La jornada para vacunarse fue un suplicio. Nueve horas transcurridas la mayor parte de ellas bajo el sol para no perder lugar en la fila y en medio de angustiantes especulaciones por la implacable aritmética: los rumores que corren entre los ancianos informan de solo mil vacunas disponibles para los dos mil que esperamos calcinados por el calor. Es difícil evitar la indignación que deriva de una simple reflexión: hace casi un año que las autoridades sabían que este día habría de llegar, ¿qué, no hubo manera de organizarlo mejor?

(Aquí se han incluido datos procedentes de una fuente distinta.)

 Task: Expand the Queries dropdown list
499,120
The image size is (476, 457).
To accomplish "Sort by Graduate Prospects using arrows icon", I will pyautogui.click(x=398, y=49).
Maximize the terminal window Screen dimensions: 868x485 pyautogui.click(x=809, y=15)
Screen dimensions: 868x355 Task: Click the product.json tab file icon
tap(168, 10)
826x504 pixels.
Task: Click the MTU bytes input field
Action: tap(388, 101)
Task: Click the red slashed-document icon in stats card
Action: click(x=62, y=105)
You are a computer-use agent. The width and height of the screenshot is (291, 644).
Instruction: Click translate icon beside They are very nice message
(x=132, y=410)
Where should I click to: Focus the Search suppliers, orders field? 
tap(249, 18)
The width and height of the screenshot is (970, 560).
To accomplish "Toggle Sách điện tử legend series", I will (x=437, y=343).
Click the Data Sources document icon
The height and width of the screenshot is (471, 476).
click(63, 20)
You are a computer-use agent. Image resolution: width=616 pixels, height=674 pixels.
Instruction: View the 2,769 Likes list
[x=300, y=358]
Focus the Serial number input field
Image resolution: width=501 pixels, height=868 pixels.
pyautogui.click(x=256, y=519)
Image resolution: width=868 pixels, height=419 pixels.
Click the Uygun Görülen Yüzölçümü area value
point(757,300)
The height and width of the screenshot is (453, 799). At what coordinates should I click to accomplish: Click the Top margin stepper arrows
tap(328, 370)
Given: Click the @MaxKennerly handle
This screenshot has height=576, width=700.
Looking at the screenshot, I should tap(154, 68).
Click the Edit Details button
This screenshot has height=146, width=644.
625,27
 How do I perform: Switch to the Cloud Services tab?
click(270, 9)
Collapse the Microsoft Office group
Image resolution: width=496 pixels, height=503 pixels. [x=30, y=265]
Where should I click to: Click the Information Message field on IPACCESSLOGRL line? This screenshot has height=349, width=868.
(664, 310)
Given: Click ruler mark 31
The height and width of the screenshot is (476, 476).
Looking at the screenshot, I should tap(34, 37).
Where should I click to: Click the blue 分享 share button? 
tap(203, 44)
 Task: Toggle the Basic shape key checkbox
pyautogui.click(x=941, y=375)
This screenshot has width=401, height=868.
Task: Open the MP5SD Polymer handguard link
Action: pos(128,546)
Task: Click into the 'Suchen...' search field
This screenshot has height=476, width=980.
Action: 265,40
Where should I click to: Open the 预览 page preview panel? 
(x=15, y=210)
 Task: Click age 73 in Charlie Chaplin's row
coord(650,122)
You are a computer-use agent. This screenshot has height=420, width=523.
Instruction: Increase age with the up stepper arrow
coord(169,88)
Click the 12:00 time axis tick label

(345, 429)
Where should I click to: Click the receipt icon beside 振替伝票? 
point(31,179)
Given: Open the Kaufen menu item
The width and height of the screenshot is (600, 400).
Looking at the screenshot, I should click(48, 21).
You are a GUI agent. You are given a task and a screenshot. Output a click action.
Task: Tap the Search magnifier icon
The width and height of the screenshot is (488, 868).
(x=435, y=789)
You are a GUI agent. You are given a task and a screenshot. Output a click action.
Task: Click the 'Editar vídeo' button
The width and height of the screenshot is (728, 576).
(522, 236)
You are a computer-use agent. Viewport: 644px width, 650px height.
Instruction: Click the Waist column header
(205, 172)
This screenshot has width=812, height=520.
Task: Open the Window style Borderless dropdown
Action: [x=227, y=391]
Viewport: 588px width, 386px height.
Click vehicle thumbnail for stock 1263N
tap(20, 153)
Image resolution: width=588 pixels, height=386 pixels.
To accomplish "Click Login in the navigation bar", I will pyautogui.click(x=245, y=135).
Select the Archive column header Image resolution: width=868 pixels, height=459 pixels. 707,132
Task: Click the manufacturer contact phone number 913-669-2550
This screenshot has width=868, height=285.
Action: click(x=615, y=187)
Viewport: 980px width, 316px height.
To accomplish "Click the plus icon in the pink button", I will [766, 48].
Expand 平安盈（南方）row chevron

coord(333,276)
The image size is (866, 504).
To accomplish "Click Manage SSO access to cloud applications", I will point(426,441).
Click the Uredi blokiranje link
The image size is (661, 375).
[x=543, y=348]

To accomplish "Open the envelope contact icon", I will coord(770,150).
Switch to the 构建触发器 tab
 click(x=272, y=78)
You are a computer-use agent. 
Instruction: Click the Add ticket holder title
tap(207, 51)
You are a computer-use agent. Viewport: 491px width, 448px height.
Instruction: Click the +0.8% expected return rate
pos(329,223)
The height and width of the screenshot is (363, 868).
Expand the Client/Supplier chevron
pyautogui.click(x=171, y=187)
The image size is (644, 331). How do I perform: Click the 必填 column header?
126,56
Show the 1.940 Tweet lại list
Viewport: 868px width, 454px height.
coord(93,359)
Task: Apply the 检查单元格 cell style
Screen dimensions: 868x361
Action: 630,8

Y ya metidos en este infierno, ¿no podrían contar las vacunas que tienen en este centro y mandar a su casa al resto de la gente en lugar de hacerla esperar ocho horas para enterarse que no alcanzaron las dosis? En fin, nueve horas rumiando pensamientos insurreccionales ante nuestra desorganización e irresponsabilidad burocrática. Finalmente, a las cinco de la tarde hacen corte de caja y anuncian que solo ingresarán cincuenta personas más al centro de vacunación, me toca el lugar 42 y cruzó el portón con el ánimo del sobreviviente, y debo confesar que la exultación venció la incomodidad que tendría que haber causado el reclamo de los cientos que quedaron atrás. A partir de allí todo funciona con sorprendente eficiencia. Media hora más tarde estoy en la calle con una sonrisa gandhiana, exhumando un profundo agradecimiento. Me doy cuenta de que no soy el único; todos rebozan gratitud y se despiden de las enfermeras y siervos de la Nación como de sus nuevos mejores amigos.